Honor Among Enemies
- First edition
- Author: David Weber
- Cover artist: David Mattingly
- Language: English
- Series: Honor Harrington series
- Genre: Military science fiction
- Publisher: Baen Books
- Publication date: 1996
- Publication place: United States
- Media type: Print (Paperback) & e-books
- Pages: 538
- ISBN: 0-671-87723-2
- OCLC: 34281858
- Dewey Decimal: 813/.54 20
- LC Class: PS3573.E217 H66 1996
- Preceded by: Flag in Exile
- Followed by: In Enemy Hands

= Honor Among Enemies =

1996 novel by David Weber

Honor Among Enemies is a 1996 science fiction novel by American writer David Weber. It is the sixth book in the Honor Harrington series. In the book, Honor returns to active duty from her political exile on Grayson to command a Q-ship and fight space pirates.

==Plot summary==

After more than three years in exile on Grayson, several of Honor's old political enemies decide to try to kill two birds with one stone. Klaus Hauptman is able to have Honor appointed as commander of HMAMC Wayfarer, a prototype Q-ship. He believes that Honor will either deal with the piracy problems that are causing him losses in the Silesian Confederacy or die trying. Due to the war consuming the majority of skilled officers and ratings, Honor is forced to take along a large portion of problem personnel and fresh out ratings on their first cruise.

Wayfarer includes space for carrying a squadron of Light Attack Craft (LACs), a large number of missile pods that can be quickly deployed through the ship's rear cargo doors, and unusually heavy energy weaponry for the ship's intended role, but it is essentially still a merchant ship: unarmored, much slower than a regular navy vessel, and with lighter defenses.

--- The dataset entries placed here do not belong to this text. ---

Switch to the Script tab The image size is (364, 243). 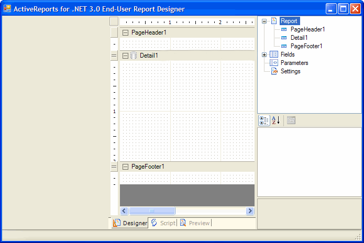163,223
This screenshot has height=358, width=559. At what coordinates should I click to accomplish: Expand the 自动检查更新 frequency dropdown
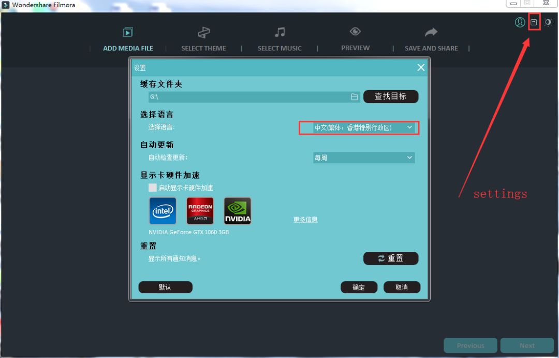pos(364,157)
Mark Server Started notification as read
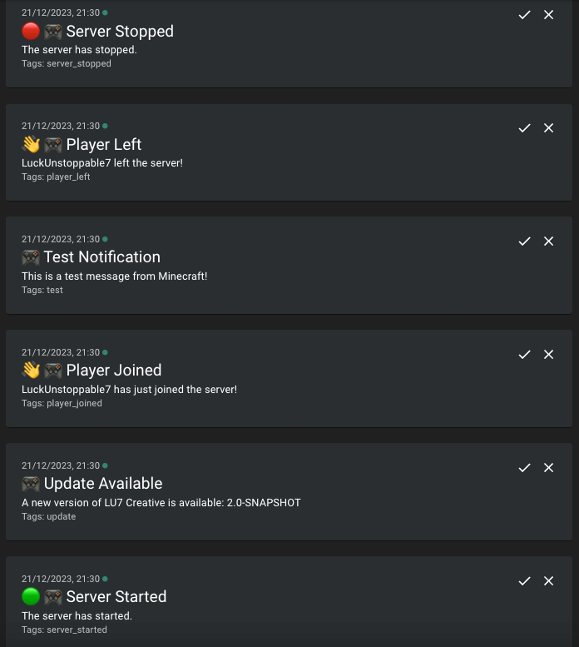The width and height of the screenshot is (579, 647). [524, 581]
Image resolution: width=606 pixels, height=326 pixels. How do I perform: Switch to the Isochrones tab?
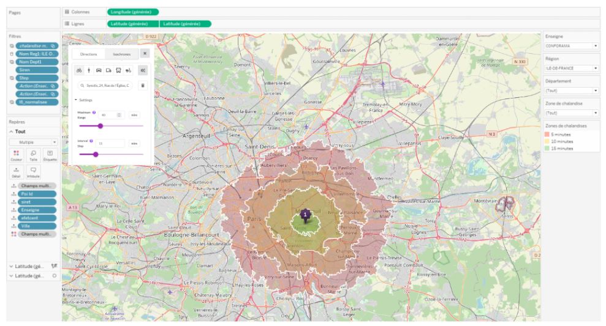[121, 54]
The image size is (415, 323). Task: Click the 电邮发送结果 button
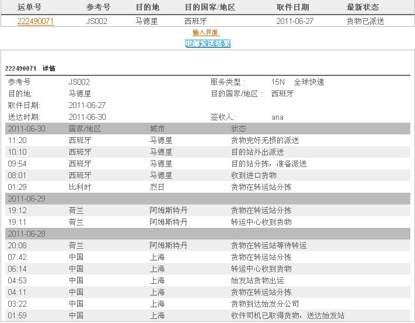click(208, 44)
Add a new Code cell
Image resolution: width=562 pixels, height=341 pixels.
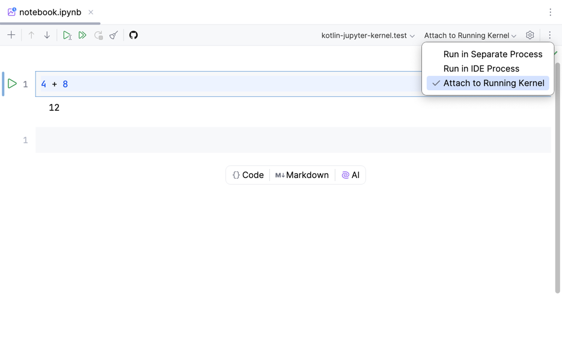point(248,175)
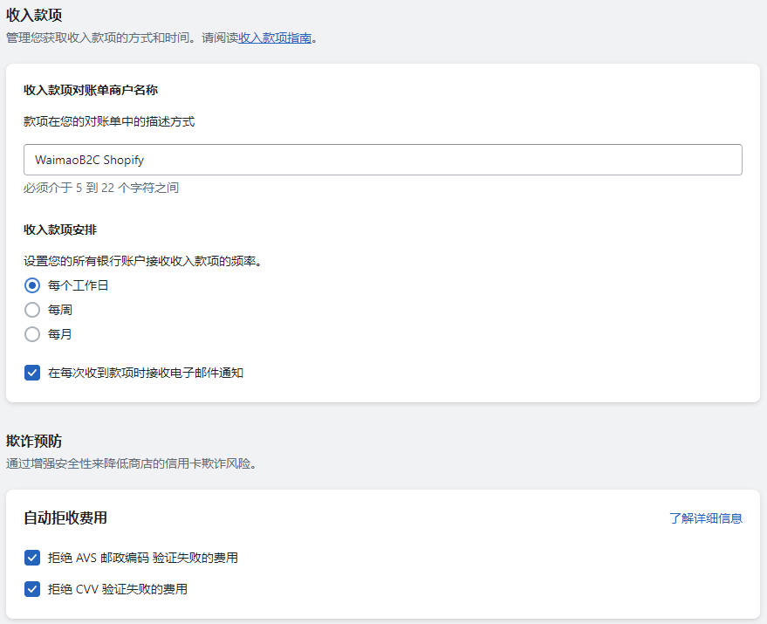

Honor's orders are to lead a squadron of four Q-ships to fight piracy in the Silesian Confederacy. Although piracy is a chronic problem in Silesia, the Royal Navy managed to keep it somewhat in check until the war began; with the fleet needed elsewhere piracy has gone completely out of control and the powerful Manticoran merchant cartels demand that the Navy do something. There are other considerations: Silesia is something of a disputed territory between the Star Kingdom of Manticore and the Andermani Empire.

While Honor leads her crew in battles against various pirates, the Havenites are also conducting covert commerce raiding in Silesia, in an attempt to destabilize Manticoran trade in the region and present themselves in a more favorable light to the Andermani.

The Havenite light cruiser PNS Vaubon, under Citizen Commander Warner Caslet, had been pursuing a particularly loathsome group of raiders whose actions were repugnant to most of the Havenite officers involved. When Caslet sees some of these raiders attacking what he thinks is a Manticore merchant ship he decides to attack the raiders, despite being outnumbered. The Wayfarer destroys the raiders and Caslet is forced to surrender Vaubon to the superior vessel.

With the additional intelligence gathered by the Havenites, Honor takes the fight to the pirates led by the terrorist Andre Warnecke and with a hostage gambit liberates the planet Sidemore, which had been occupied by the pirates.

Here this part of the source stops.